Posted on Monday, September 17th, 2012 by Russ Fischer
I don’t know much about the film The Conspiracy at this point, other than the fact that it is playing at Fantastic Fest. That implies a few things about the film that features a documentary crew that is covering the theories of one seeming conspiracy crackpot. But that “crackpots” disappears, the crew starts to think there might be more to the theories than they’d initially imagined.
While this trailer features some histrionics that are a little difficult to swallow out of context, there are also some very effective, unsettling scenes here. Writer/director Christopher MacBride seems to be using low-fi found-footage and other techniques to good effect, and as the central theorist Terrance, Alan C. Peterson looks like he’s got a juicy, fun role.
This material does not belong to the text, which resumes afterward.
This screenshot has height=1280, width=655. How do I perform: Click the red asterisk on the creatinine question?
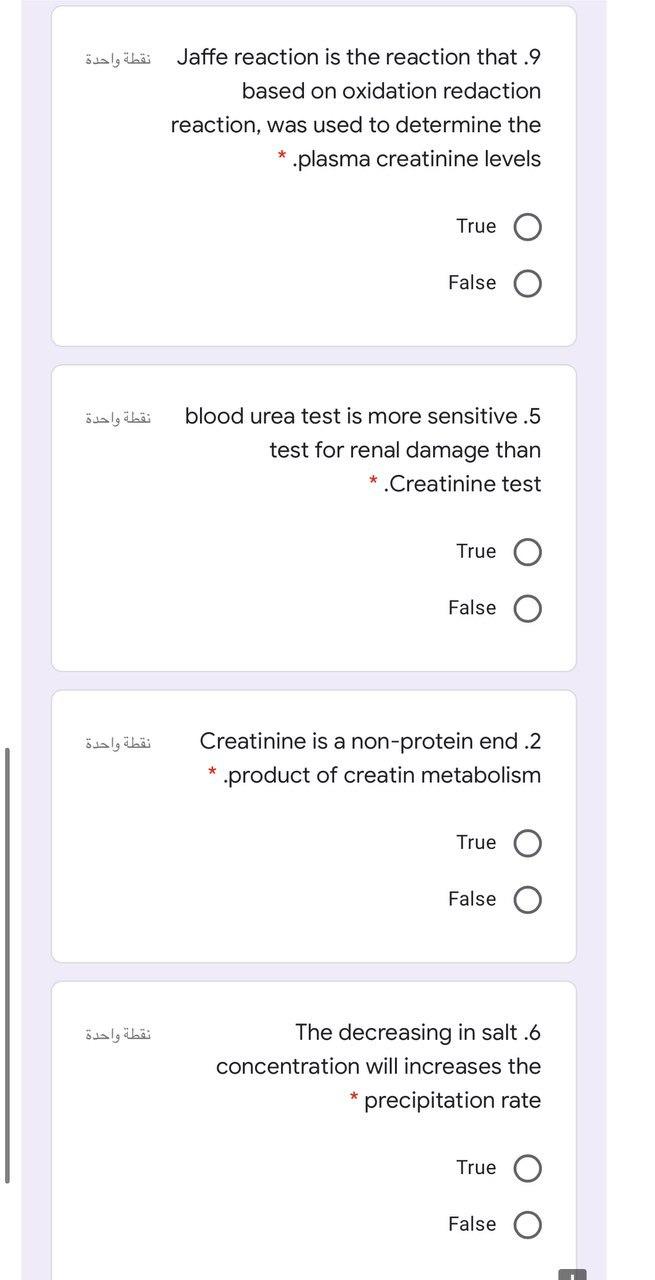[x=213, y=774]
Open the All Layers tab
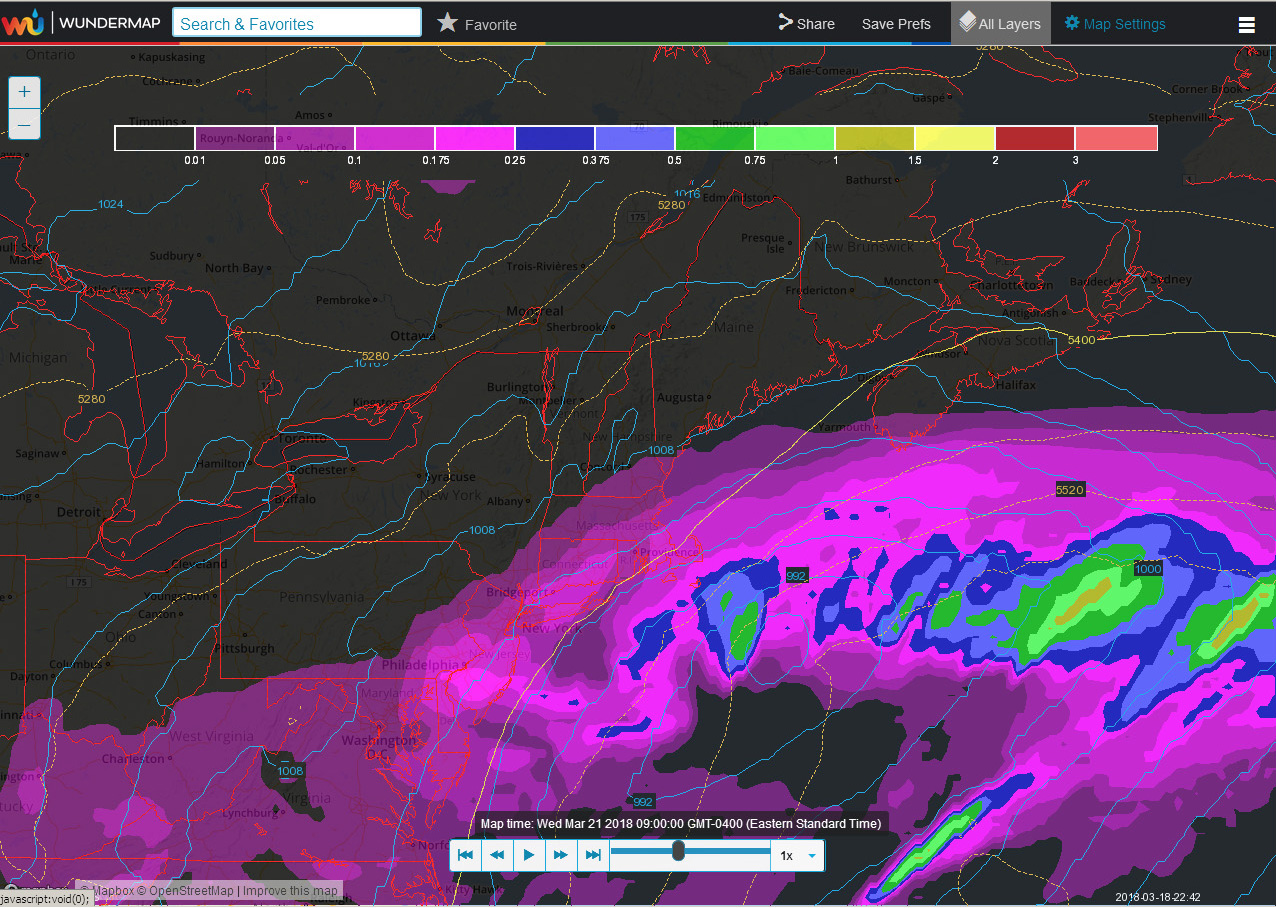Image resolution: width=1276 pixels, height=908 pixels. 1000,23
AICN has the trailer, and Todd Brown of Twitch wrote the program notes for Fantastic Fest, which I’ve edited a bit so that you don’t read too much about the film right off the bat. (Hit that link for his full note.)
When two young filmmakers select a crazed conspiracy theorist as the subject of their new work, the task seems simple enough: Befriend him, gain his trust, and let his theories speak for themselves. But things prove much more complicated than that. Despite his wild street preaching, their subject proves to be an articulate and intelligent man; one prone to seeing patterns others don’t, sure, but hardly the expected lunatic. Listen long enough and his arguments even start to make a certain sort of sense. It’s enough to make you wonder if maybe, somewhere, there’s some basis to what he’s saying… And then he simply disappears. No word. No trace. Just gone.
A meticulously researched and cannily constructed bit of work, THE CONSPIRACY systematically blurs the lines between fact and fiction, deconstructing the distinction between facts and news, news and propaganda. Using one of the most persistent memes of our time – the conspiracy theory – to create a fact-based thriller, THE CONSPIRACY is more than just entertainment. It’s a sly commentary on a world in which the medium really has become the message, a world in which the most important question is not “What happened?” but “Who is telling us?”